→ **Aim of the task**
Across the whole listing, state how many lines include "April". Add nothing to that number.

-- Opening Marker --

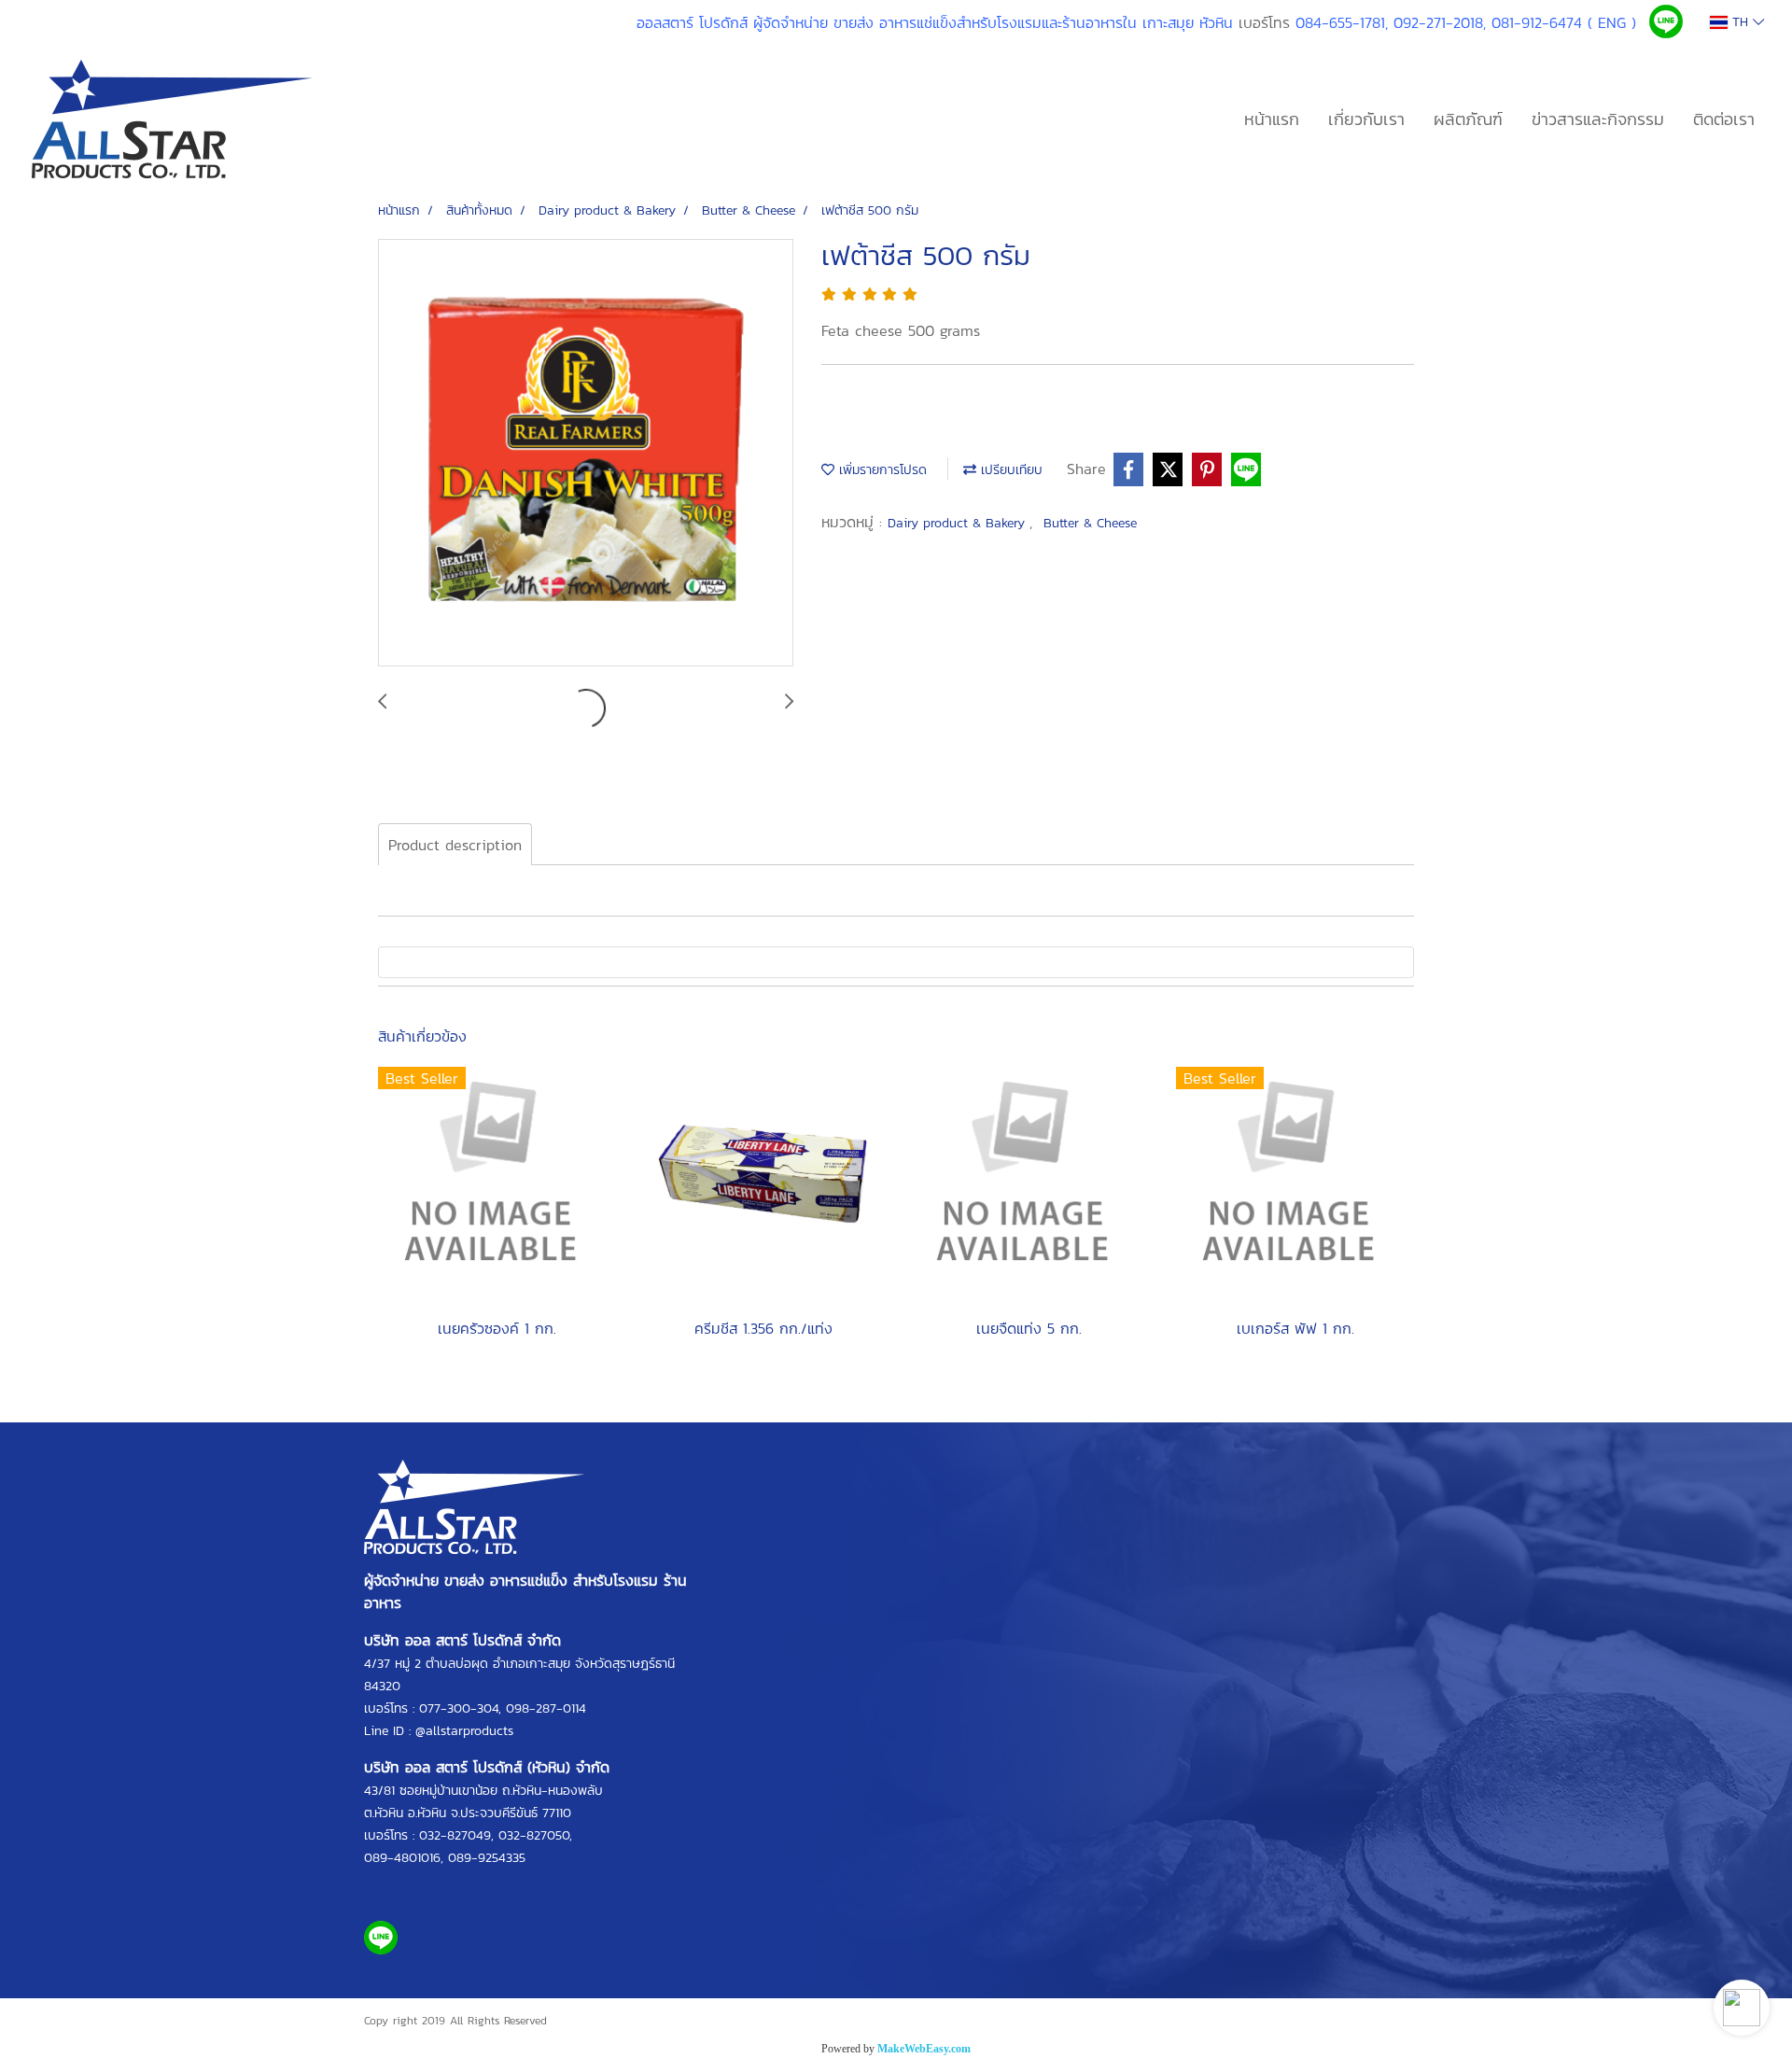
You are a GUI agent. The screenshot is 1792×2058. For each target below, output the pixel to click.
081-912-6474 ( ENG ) (1563, 22)
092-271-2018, (1439, 22)
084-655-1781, (1341, 22)
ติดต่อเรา (1724, 119)
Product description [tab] (455, 844)
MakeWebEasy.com (924, 2048)
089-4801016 (402, 1858)
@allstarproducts (464, 1731)
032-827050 (533, 1835)
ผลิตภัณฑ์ (1468, 119)
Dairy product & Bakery (958, 523)
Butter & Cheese (1090, 523)
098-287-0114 (546, 1708)
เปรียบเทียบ (1009, 470)
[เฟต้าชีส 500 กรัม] (585, 453)
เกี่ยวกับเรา (1366, 119)
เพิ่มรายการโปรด (880, 470)
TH (1740, 22)
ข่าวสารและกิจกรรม (1598, 119)
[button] (1741, 2007)
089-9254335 (486, 1858)
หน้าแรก (1271, 119)
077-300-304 (458, 1708)
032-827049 (455, 1835)
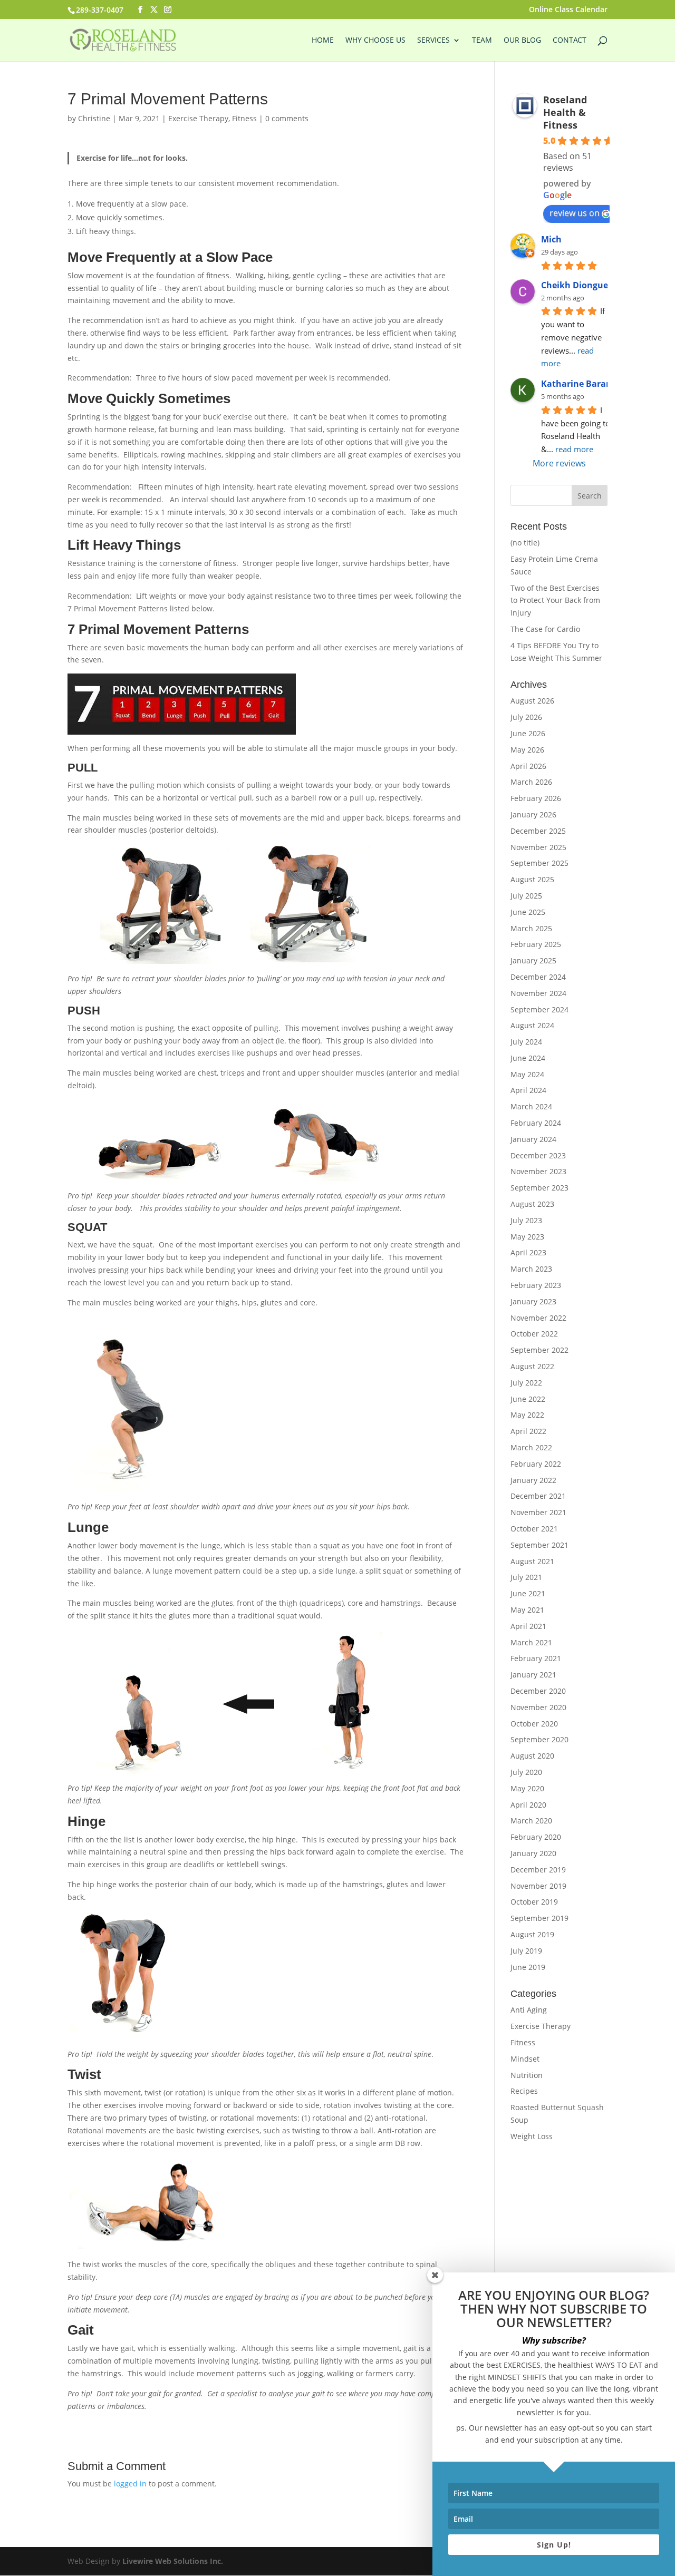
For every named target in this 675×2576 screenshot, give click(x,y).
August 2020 (532, 1756)
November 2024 (538, 993)
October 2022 (534, 1334)
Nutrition (526, 2075)
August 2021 (532, 1561)
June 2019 (527, 1967)
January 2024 (533, 1139)
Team (482, 40)
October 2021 (534, 1529)
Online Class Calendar (568, 10)
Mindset (524, 2059)
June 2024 (527, 1058)
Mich (551, 239)
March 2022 (531, 1447)
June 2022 (527, 1399)
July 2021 (526, 1577)
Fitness (244, 118)
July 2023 (526, 1220)
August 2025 (532, 879)
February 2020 (535, 1837)
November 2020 (538, 1707)
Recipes (524, 2091)
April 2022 (528, 1431)
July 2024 (526, 1042)
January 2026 (533, 814)
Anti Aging (528, 2010)
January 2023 (533, 1301)
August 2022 (532, 1366)
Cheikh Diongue (574, 285)
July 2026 (526, 717)
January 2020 (533, 1853)
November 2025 (538, 847)
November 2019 (538, 1886)
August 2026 (532, 701)
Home (323, 40)
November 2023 (538, 1171)
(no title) (524, 543)
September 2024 (539, 1009)
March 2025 (531, 928)
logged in (130, 2484)
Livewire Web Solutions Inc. (172, 2561)
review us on (574, 213)
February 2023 (535, 1285)
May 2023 (527, 1237)
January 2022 (533, 1480)
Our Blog (522, 40)
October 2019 (534, 1902)
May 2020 (527, 1788)
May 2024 (527, 1074)
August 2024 (532, 1025)
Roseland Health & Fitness (565, 112)
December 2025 (538, 831)
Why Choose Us (375, 40)
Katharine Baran (576, 383)
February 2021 (535, 1658)
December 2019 (538, 1870)
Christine (94, 118)
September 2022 (539, 1350)
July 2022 (526, 1383)
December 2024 (538, 977)
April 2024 (528, 1090)
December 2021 (538, 1496)
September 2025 (539, 863)
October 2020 (534, 1724)
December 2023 (538, 1155)
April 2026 (528, 766)
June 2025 (527, 912)
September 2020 (539, 1739)
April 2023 (528, 1252)
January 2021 (533, 1675)
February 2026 (535, 798)
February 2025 (535, 944)
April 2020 (528, 1805)
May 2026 (527, 750)
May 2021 (527, 1610)
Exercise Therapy (198, 118)
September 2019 (539, 1918)
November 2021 (538, 1512)
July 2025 (526, 896)
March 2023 (531, 1269)
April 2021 (528, 1626)
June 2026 (527, 733)
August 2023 (532, 1204)
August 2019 (532, 1934)
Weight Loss (531, 2136)
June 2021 (527, 1593)
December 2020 (538, 1691)
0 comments (286, 118)
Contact (569, 40)
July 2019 (526, 1951)
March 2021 (531, 1642)
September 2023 (539, 1188)
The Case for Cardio (545, 629)
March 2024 (531, 1106)
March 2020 (531, 1821)
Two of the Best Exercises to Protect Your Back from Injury (555, 600)
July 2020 (526, 1772)
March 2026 (531, 782)
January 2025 (533, 960)
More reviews (559, 463)
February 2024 (535, 1123)
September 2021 (539, 1545)
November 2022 (538, 1318)
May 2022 (527, 1415)
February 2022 (535, 1464)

-- Closing Marker --

→ **Result of the exercise**
6